Contract talks between the province and the Elementary Teachers' Federation of Ontario collapsed Friday with ETFO saying its teachers would walk out at each board twice a week, starting Monday.

The school boards to be hit by elementary strikes today include Bluewater, Trillium Lakelands, Grand Erie, Halton, Ontario North East, Renfrew County and Superior-Greenstone.

On Tuesday, all English Catholic teachers in Ontario will hit the picket lines. Elementary teachers and support staff in Upper Grand, Peel and Durham school boards will hold a one-day strike and select schools in the Conseil scolaire catholique MonAvenir school board will also be closed to students.

All elementary schools in the Simcoe County District School Board will be closed on Wednesday, along with Kawartha Pine Ridge, Keewatin-Patricia, Lakehead, and Penetanguishene Protestant Separate School Board.  This also affects grade 7 and 8 students at Elmvale District High School and Stayner Collegiate Institute.

On Thursday, teachers and support staff walk off the job provincewide.

Locally, on Friday the York Region School Board will hold strike action if no deal is reached.

All four major teachers' unions have been without contracts since Aug. 31, and are all engaged in some form of job action. High school teachers announced last week they would resume their weekly rotating strikes on Tuesday, after not holding any during last week's exam period.

Unions representing English Catholic teachers and teachers in the French system have bargaining scheduled this week.

Unions are asking for wage increases of around two percent to keep up with inflation, but the government passed legislation last year capping wage hikes for all public sector workers to one percent for three years.

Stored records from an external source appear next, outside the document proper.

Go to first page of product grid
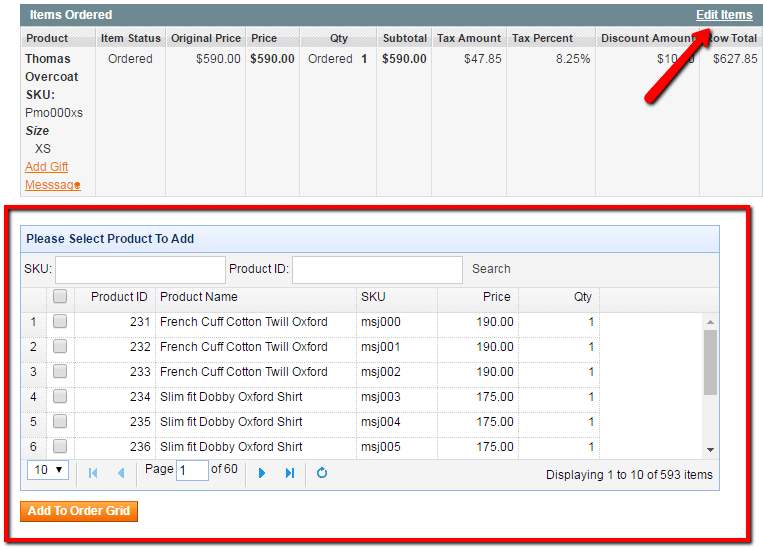The height and width of the screenshot is (551, 763). [x=93, y=473]
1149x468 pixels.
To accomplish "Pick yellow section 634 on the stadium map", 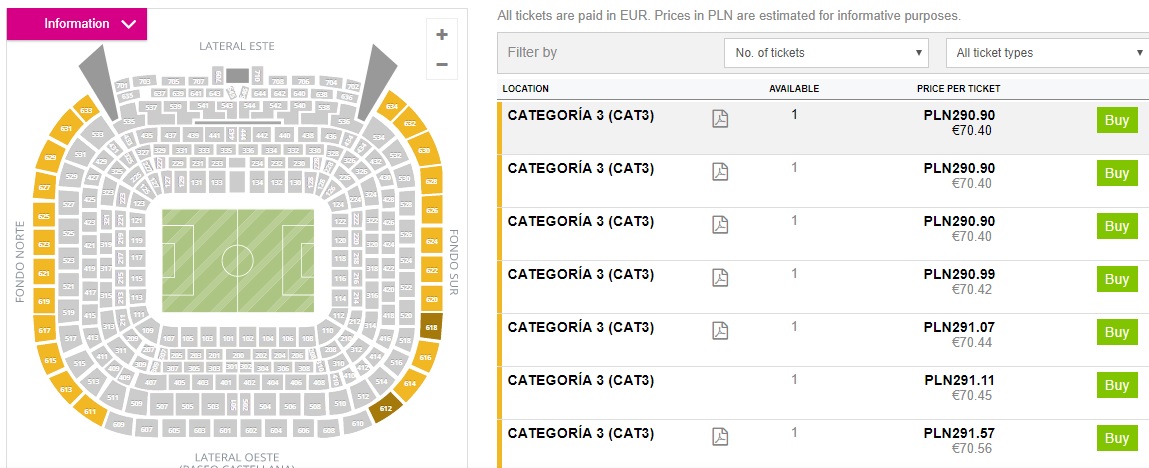I will pos(391,106).
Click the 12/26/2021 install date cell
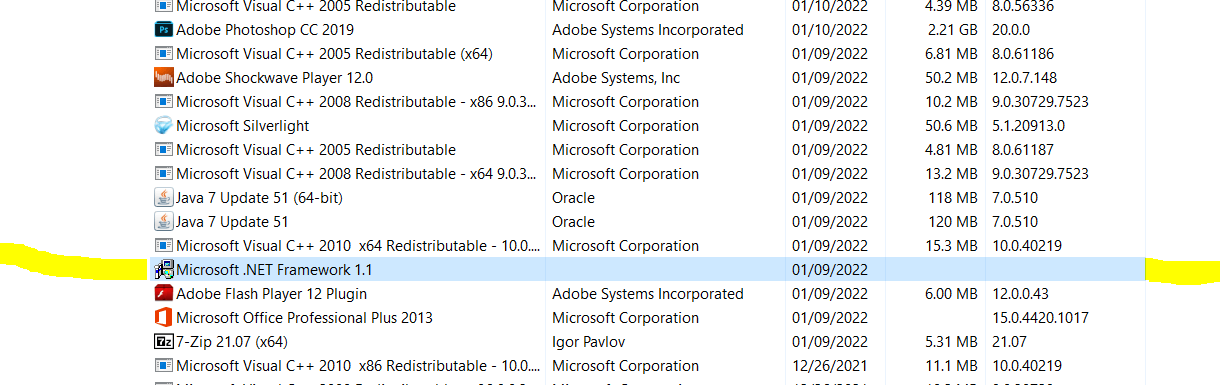Viewport: 1220px width, 385px height. tap(829, 366)
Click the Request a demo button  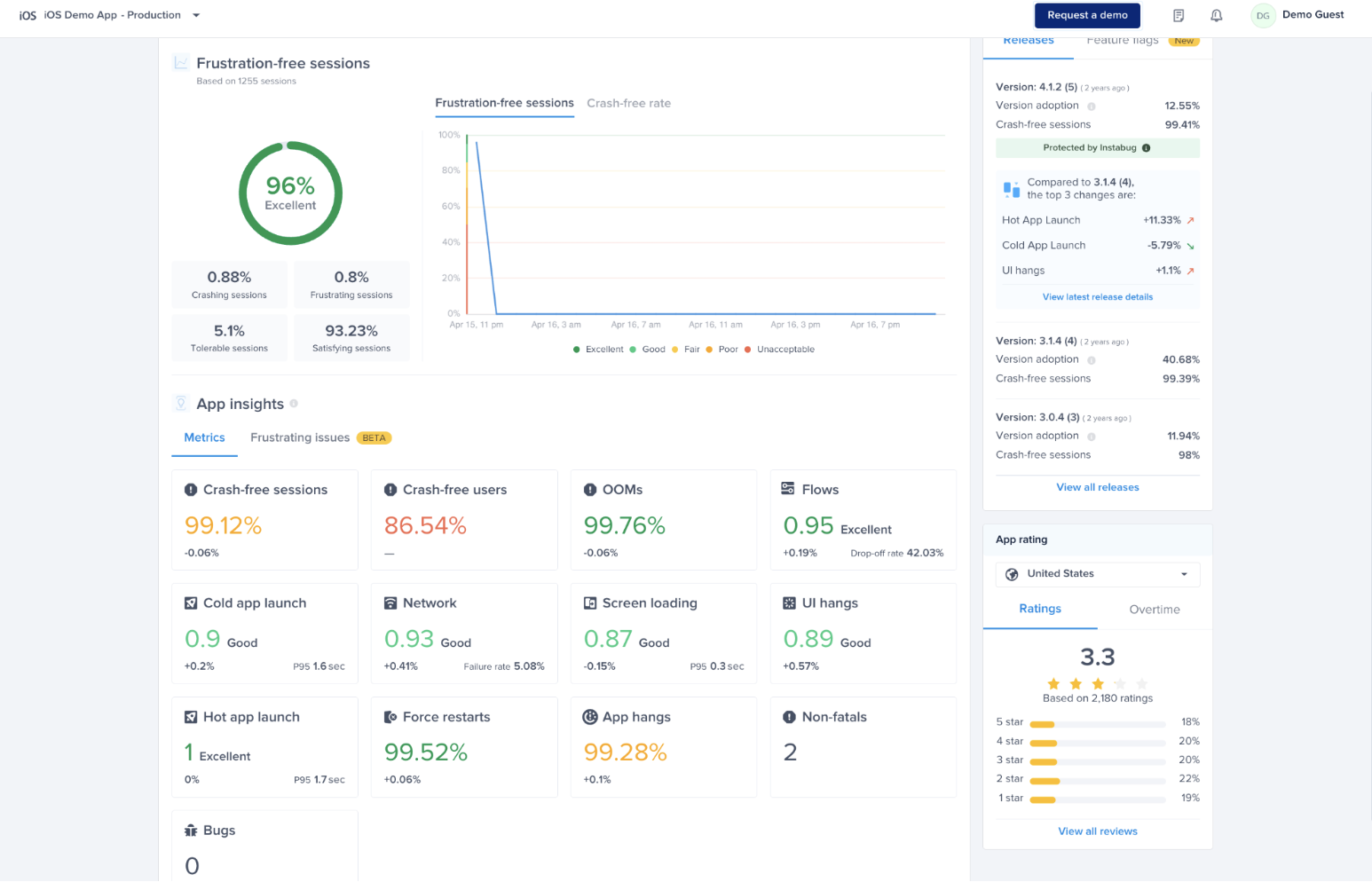pyautogui.click(x=1087, y=15)
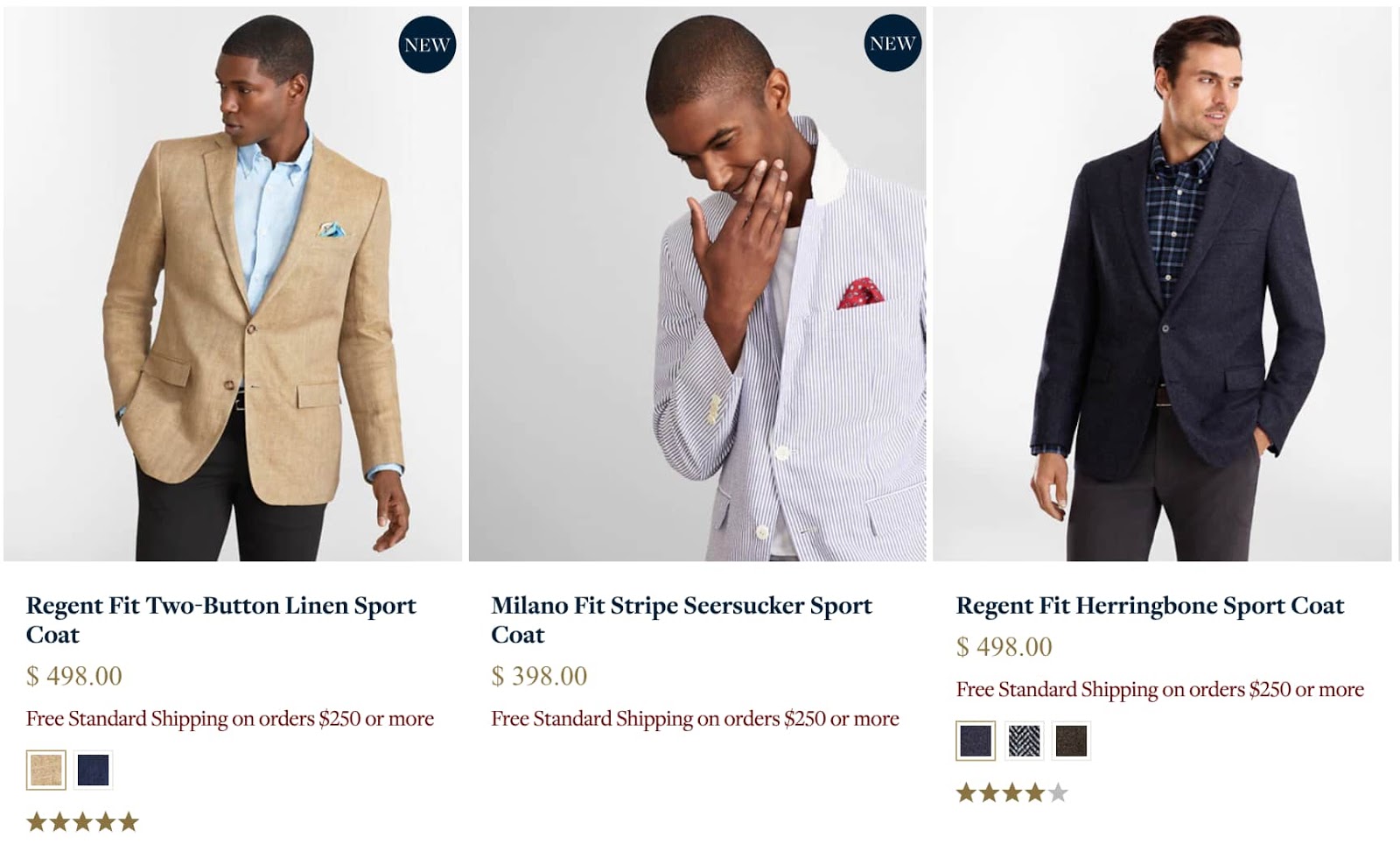Click free shipping note under herringbone coat
1400x844 pixels.
(x=1159, y=690)
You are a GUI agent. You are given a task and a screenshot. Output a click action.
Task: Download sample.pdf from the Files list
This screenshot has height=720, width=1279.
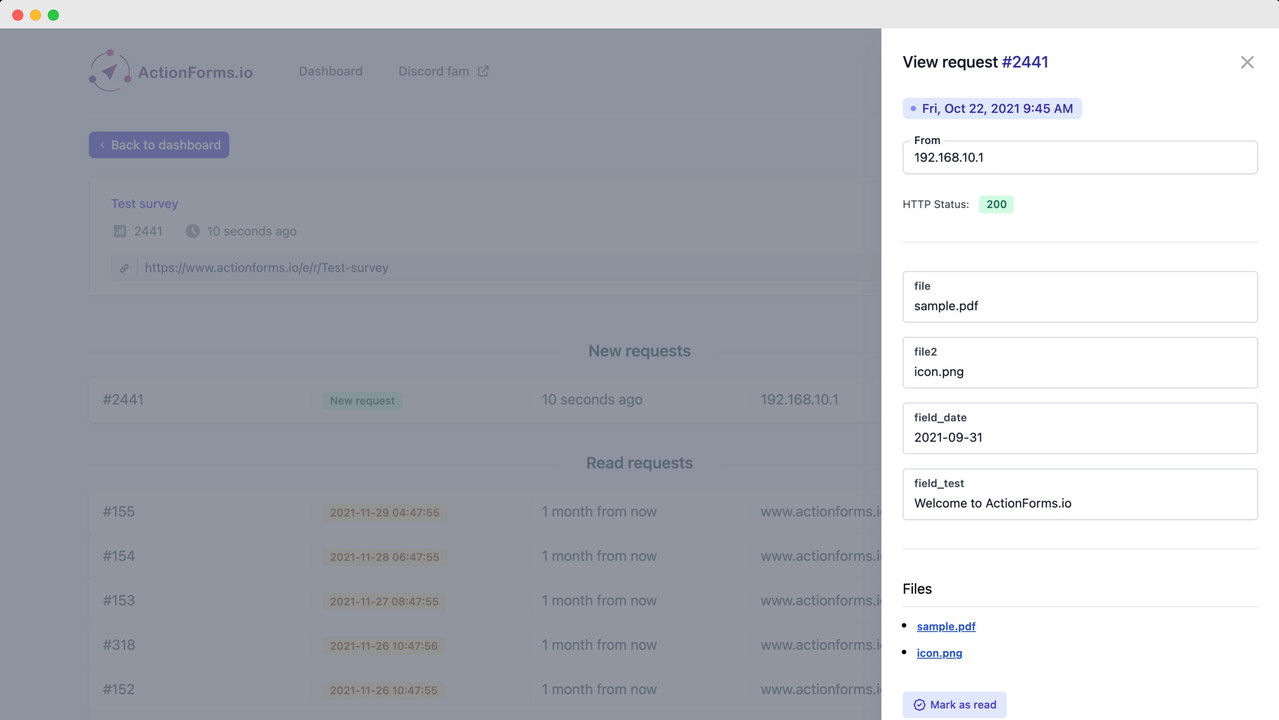pos(945,626)
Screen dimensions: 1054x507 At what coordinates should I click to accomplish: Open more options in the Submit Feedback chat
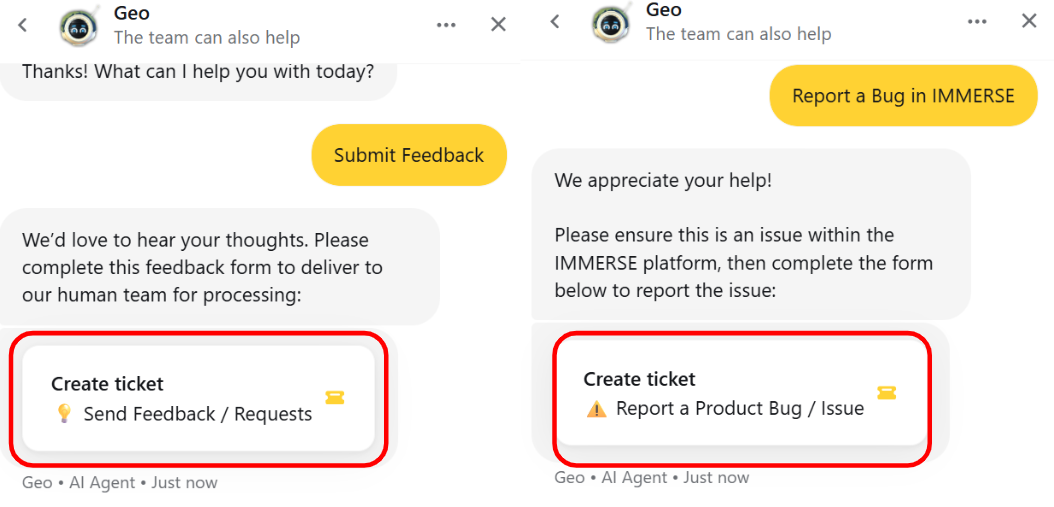pyautogui.click(x=446, y=25)
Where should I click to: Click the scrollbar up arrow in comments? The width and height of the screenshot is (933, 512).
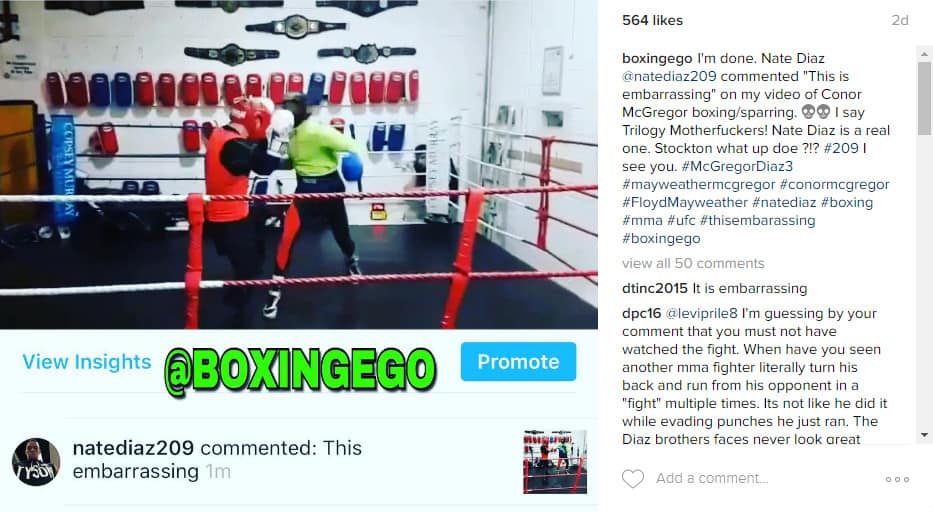(x=924, y=54)
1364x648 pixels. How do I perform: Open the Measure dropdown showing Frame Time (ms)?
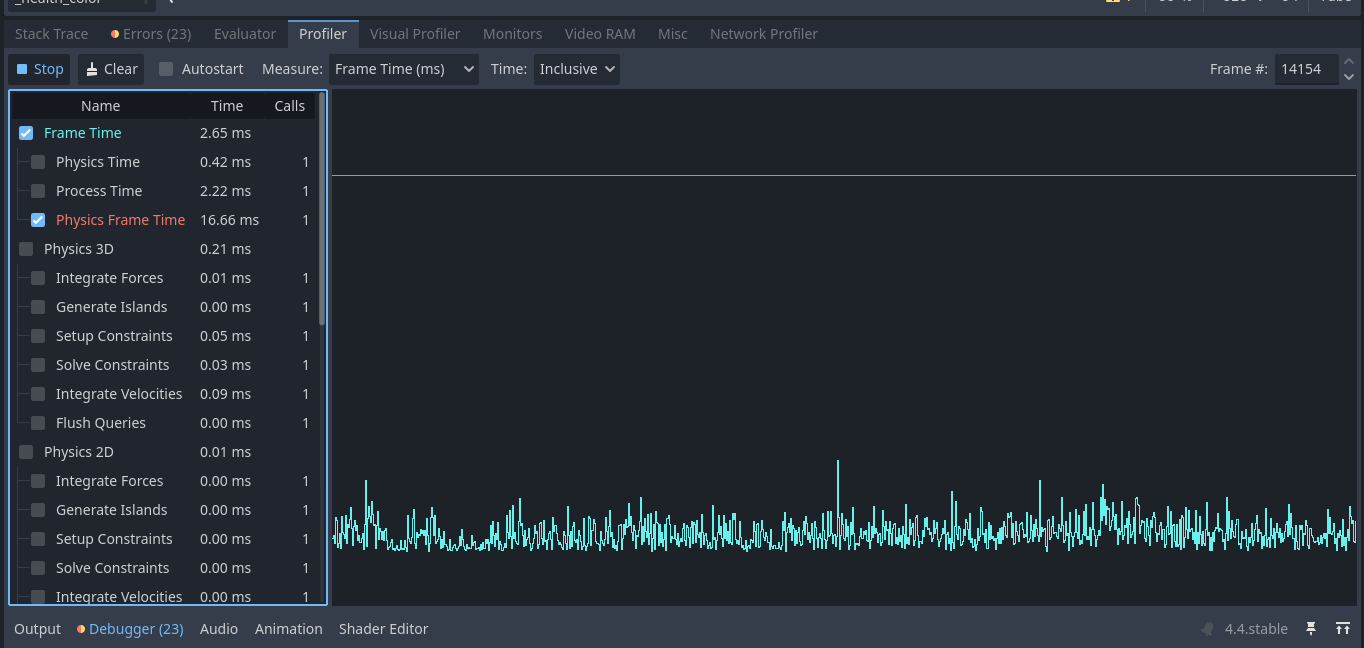tap(404, 69)
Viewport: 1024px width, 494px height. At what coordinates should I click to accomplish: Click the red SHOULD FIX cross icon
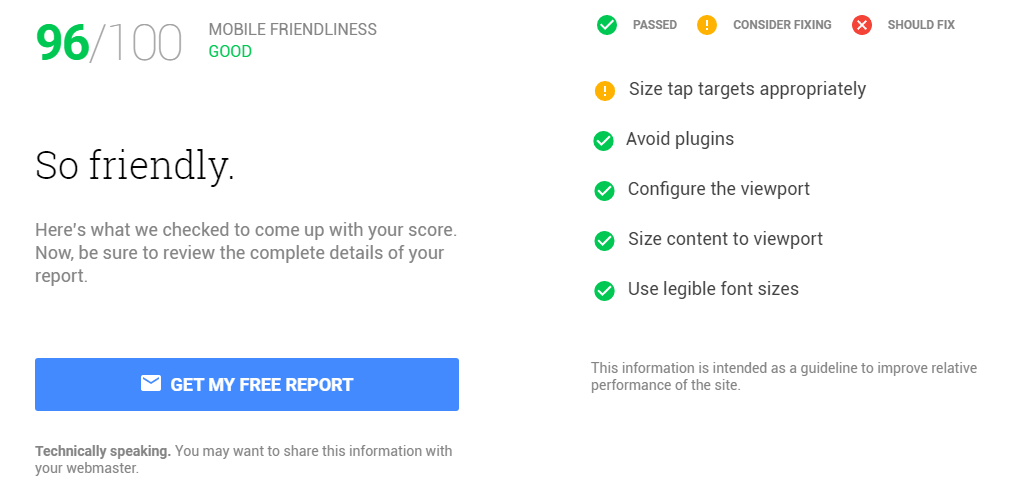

The teachers' unions and several others are fighting it in court, arguing it infringes on collective bargaining rights.

The teachers' unions have said the introduction of mandatory e-learning and an increase in class size remains the major issues at the bargaining table, despite the government making changes to both proposals.

ETFO represents 83,000 elementary public school teachers, occasional teachers and education professionals across the province.